*About this exercise:* Transcribe the lines below exactly, beginning with the line that holds "Screen dimensions: 298x322" and ending with the final line, both included. Pictures are to be left out.

Dataset entries
--------------------------------------------------
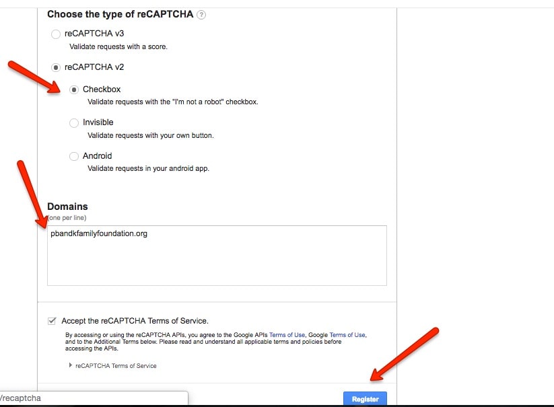Click the Choose the type of reCAPTCHA heading

tap(119, 14)
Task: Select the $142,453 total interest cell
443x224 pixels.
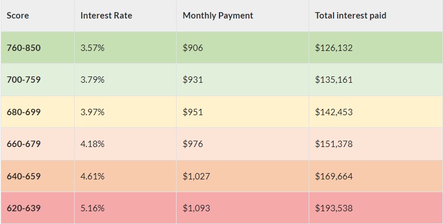Action: [376, 112]
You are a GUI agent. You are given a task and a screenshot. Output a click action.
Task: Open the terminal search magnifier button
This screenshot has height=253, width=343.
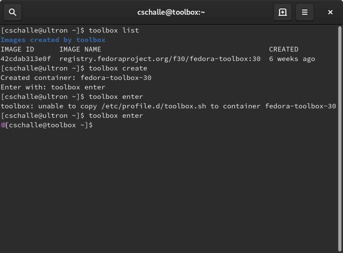13,12

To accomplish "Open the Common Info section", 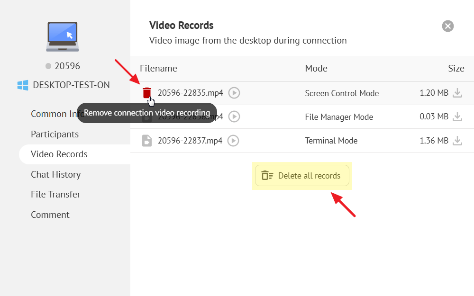I will click(52, 114).
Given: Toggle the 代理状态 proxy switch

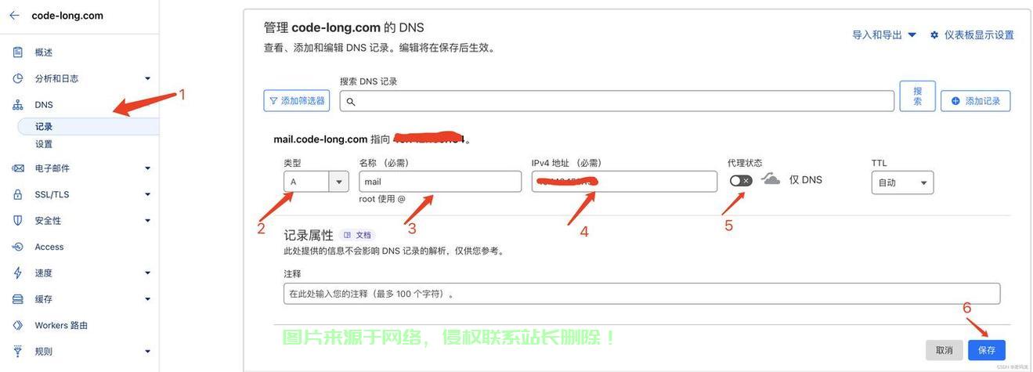Looking at the screenshot, I should [x=741, y=181].
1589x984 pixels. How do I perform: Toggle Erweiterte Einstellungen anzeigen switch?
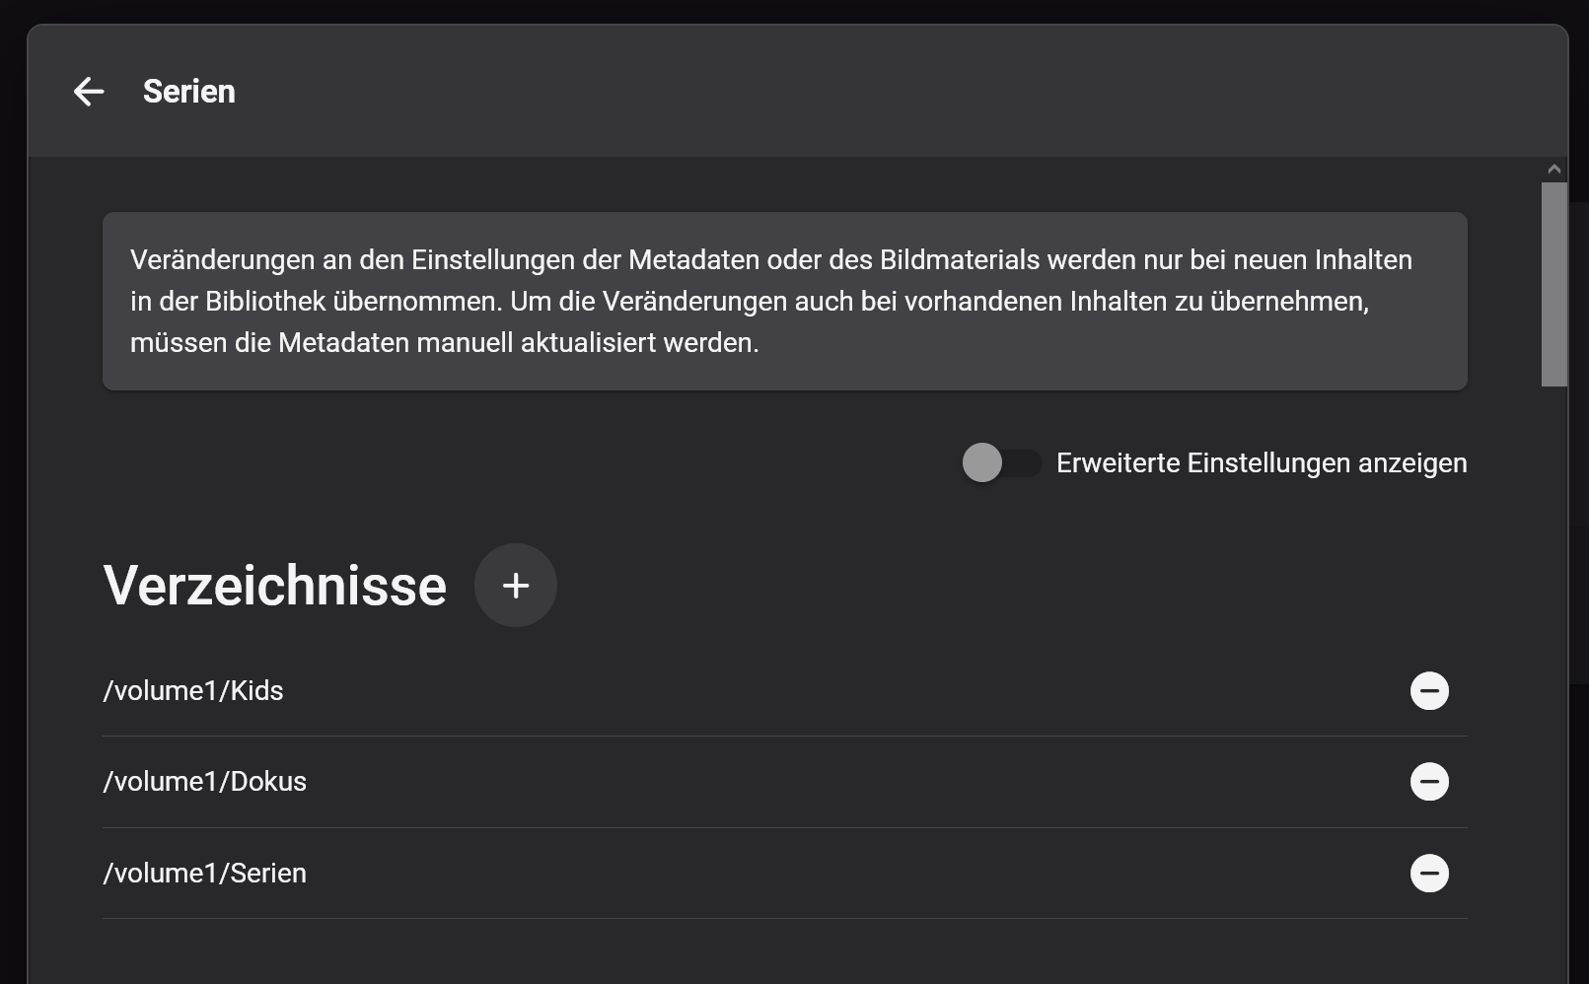click(1002, 463)
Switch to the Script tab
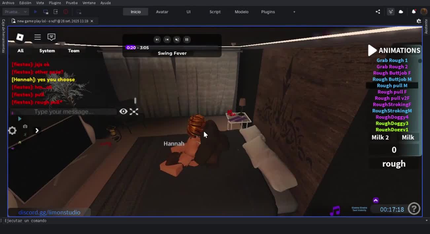Screen dimensions: 430x234 [x=215, y=12]
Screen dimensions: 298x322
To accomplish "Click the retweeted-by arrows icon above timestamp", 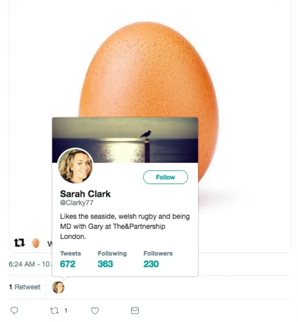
--------------------------------------------------
*Task result:*
Screen dimensions: 298x322
To accomplish "Click the retweeted-by arrows icon above timestamp", 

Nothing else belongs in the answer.